Still, despite how much of the music was portrayed by the Esperanto Blue, the Black was a lofty step above. It seems the primary characteristic (or lack thereof depending on how one would define it) of the Black that would strike me each time I would switch the cables around is the complete lack of apparent noise. Yet the Blue provides this too, so what is the essential difference which took me to the edge of frustration?
The answer seems to lie in the ability of the Black to provide a much higher degree of control over finer steps of contrast, dynamic range, and timbre. These characteristics amply brought "Harvest Moon" to life.
The number is in the low single-digits for how many times I have heard an entire system seem to fade away leaving only the music, yet the Black provided this feeling for me on this track. It was the technical correctness of the Black in its ability to pass all of the digital information, distortion free, with little loss, which did it for me. All that appeared to be left was simply the music.
A Reflective End
Being left with only the music is a very important audio aspect for me. For years the audiophile hobby for me was not unlike being on a hedonic treadmill. I was always looking for the next great piece, or big improvement, only to fool myself into thinking different was better. Luckily, I learned a hard lesson when I was engaged by a system that was not perfect at all, but it stood on its own and simply presented the music in a way that made me realize I did not care that the equipment was not some state-of-the-art masterpiece. This system consisted of painstaking detail from source, to cables, to loudspeakers, to room. It led to my personal realization that the whole could be greater than the sum of its parts.

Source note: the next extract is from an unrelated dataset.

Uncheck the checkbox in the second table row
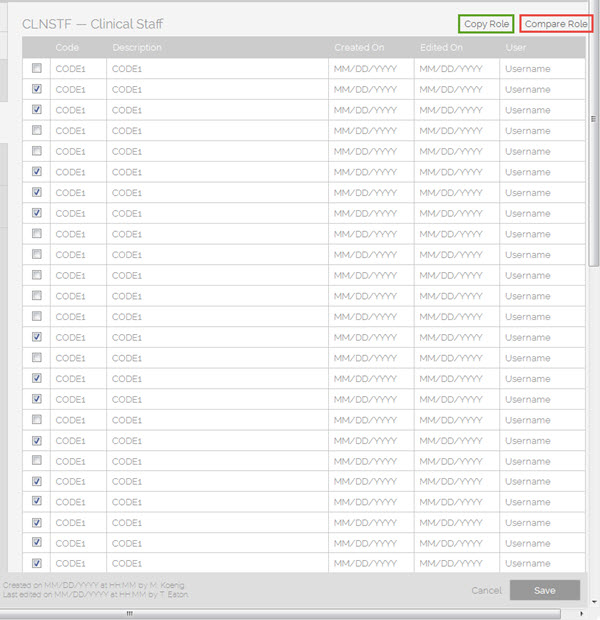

Too many smart folks change loudspeakers when their source is the root-cause of their audio misery. Too many invest too heavily in a single area of their system and take little thought as to what real synergy can provide. This means, however, to achieve a wonderfully musical system every piece needs to be considered, even the signal cables.
The Esperanto Audio Black S/PDIF cable has found popularity in very sophisticated digital audio systems, such as being used in a dCS digital playback system with external word clocks. This means multiple Black cables are utilized to work with the ultra-precise, multiple chassis DAC system to assure perfect timing in all digital matters. This is a great example of a system being greater than the sum of its parts—in this case, with the Black being one of those parts.
As professionals, hobbyists, and music lovers we should all bear system synergy in mind. It is my conclusion that the Esperanto Black would be a valuable asset to many audio systems. Bearing in mind that we all have limits, I will likely pout for about a week's time before returning to my regularly scheduled listening through the Esperanto Blue, after returning the Black, simply because my piggy-bank is full of pennies, not nickels. Such is life.
The Esperanto Audio Black S/PDIF cable may very well be the PCM digital playback upgrade many have been looking for when they enjoy their systems, but are looking for a keystone to lock it all together. I am left with the conclusion that I know of no other way of achieving such fidelity as the Black did in my system.
The Black is definitely a running start for John Marks and Esperanto Audio.